Listed Building – Grade II
- Official name: Market Cross
- Designated: 21 June 1950
- Reference no.: 1057910

= Glastonbury Market Cross =

Glastonbury Market Cross is a market cross in Glastonbury, Somerset, England. Erected in 1846, it was designed by the English architect Benjamin Ferrey and has been a Grade II listed structure since 1950.

==History==
Glastonbury's cross replaced an earlier structure of early 16th century origin, described as having been "of some antiquity", octagonal with clustered pillars, a central column and a roof. It fell into a state of disrepair and was demolished around 1806. Later in the 19th century, T. Porch, the proprietor of Glastonbury Abbey, proposed that a new market cross be erected on the same site. It was erected in 1846 under the supervision of Ferrey and has most recently undergone restoration in 2005.

==Design==
Glastonbury Cross is built of Bath stone in a Perpendicular Gothic style and has a height of 38 feet.

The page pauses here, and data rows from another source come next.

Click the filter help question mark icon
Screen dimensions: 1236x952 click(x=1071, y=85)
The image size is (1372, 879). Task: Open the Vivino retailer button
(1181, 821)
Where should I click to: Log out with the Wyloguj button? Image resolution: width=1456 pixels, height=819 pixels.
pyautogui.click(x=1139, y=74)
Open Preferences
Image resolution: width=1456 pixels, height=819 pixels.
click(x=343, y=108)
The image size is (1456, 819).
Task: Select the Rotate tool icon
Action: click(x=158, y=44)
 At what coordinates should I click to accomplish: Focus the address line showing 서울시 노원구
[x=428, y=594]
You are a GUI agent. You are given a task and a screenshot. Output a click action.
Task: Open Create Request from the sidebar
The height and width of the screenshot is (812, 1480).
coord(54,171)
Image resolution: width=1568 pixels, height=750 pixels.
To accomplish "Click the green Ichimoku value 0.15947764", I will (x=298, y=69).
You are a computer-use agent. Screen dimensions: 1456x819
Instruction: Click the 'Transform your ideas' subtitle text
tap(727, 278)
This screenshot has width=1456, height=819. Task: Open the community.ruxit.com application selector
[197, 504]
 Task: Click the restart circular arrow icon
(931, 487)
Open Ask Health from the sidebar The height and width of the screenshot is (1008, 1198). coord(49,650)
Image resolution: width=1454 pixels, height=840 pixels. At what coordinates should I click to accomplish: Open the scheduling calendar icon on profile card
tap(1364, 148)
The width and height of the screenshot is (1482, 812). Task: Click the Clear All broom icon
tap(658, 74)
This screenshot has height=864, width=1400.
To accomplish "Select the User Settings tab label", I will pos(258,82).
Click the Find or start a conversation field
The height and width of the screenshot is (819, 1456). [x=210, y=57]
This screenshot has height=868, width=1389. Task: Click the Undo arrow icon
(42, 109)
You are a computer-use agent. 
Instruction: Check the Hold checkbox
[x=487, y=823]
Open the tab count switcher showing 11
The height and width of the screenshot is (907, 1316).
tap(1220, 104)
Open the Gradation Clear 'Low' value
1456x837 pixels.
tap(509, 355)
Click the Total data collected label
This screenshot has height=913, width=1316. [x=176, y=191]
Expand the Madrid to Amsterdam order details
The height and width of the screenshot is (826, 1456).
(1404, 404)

It has an octagonal base supporting a spirelet, which is embellished with ornamental work and tracery.

Reporting on the cross in 1846, The Gentleman's Magazine described it as an "elegant structure" and a "great ornament to the town" with a "noble and imposing appearance". They added: "It is of a mixed style of architecture, conceived upon the outline of the famous conduit at Rouen, and from the elegant crosses of Geddington and Waltham".